**Requirements:**
Please copy each of the following records line for line, changing nothing.

**Given data:**
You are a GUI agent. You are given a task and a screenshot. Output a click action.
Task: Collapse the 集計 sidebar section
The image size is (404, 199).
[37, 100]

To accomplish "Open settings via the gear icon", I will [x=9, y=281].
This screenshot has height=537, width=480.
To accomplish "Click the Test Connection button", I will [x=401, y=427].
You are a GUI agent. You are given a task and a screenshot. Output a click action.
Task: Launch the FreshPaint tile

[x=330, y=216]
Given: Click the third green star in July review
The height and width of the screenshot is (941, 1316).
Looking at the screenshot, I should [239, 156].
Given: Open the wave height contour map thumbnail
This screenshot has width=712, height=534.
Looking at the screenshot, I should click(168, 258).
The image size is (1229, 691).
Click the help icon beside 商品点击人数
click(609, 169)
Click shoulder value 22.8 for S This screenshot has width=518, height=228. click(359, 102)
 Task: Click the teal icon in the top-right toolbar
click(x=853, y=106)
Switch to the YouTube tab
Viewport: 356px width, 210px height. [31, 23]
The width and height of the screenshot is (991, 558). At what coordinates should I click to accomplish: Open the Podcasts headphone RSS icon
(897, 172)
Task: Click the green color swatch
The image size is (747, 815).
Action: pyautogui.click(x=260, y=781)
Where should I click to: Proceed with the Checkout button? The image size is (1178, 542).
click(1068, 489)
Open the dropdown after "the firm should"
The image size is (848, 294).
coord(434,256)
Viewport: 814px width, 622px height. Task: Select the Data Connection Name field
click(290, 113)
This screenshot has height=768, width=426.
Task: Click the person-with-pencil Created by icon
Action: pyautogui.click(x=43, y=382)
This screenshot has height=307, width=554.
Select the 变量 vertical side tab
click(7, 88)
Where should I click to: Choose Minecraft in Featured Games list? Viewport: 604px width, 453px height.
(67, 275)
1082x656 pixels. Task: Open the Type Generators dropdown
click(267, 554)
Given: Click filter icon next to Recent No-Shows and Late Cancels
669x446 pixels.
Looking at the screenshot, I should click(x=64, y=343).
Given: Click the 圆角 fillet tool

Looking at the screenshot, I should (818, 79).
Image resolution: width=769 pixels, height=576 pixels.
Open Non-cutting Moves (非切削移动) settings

**Response for this exercise:**
You are a GUI agent. You are given a task and a screenshot. Output a click action.
Task: Collapse the 集計 sidebar section
The image size is (404, 199).
[37, 100]

To accomplish "Open settings via the gear icon", I will [x=9, y=281].
This screenshot has height=537, width=480.
To accomplish "Click the Test Connection button", I will [x=401, y=427].
You are a GUI agent. You are given a task and a screenshot. Output a click action.
Task: Launch the FreshPaint tile

[x=330, y=216]
Given: Click the third green star in July review
The height and width of the screenshot is (941, 1316).
Looking at the screenshot, I should [239, 156].
Given: Open the wave height contour map thumbnail
This screenshot has width=712, height=534.
Looking at the screenshot, I should click(168, 258).
The image size is (1229, 691).
Click the help icon beside 商品点击人数
click(609, 169)
Click shoulder value 22.8 for S This screenshot has width=518, height=228. click(359, 102)
 Task: Click the teal icon in the top-right toolbar
click(x=853, y=106)
Switch to the YouTube tab
Viewport: 356px width, 210px height. [31, 23]
The width and height of the screenshot is (991, 558). At what coordinates should I click to accomplish: Open the Podcasts headphone RSS icon
(897, 172)
Task: Click the green color swatch
The image size is (747, 815).
Action: pyautogui.click(x=260, y=781)
Where should I click to: Proceed with the Checkout button? The image size is (1178, 542).
click(1068, 489)
Open the dropdown after "the firm should"
The image size is (848, 294).
coord(434,256)
Viewport: 814px width, 622px height. Task: Select the Data Connection Name field
click(290, 113)
This screenshot has height=768, width=426.
Task: Click the person-with-pencil Created by icon
Action: pyautogui.click(x=43, y=382)
This screenshot has height=307, width=554.
Select the 变量 vertical side tab
click(7, 88)
Where should I click to: Choose Minecraft in Featured Games list? Viewport: 604px width, 453px height.
(67, 275)
1082x656 pixels. Task: Open the Type Generators dropdown
click(267, 554)
Given: Click filter icon next to Recent No-Shows and Late Cancels
669x446 pixels.
Looking at the screenshot, I should click(x=64, y=343).
Given: Click the 圆角 fillet tool

Looking at the screenshot, I should (818, 79).
Image resolution: width=769 pixels, height=576 pixels.
Open Non-cutting Moves (非切削移动) settings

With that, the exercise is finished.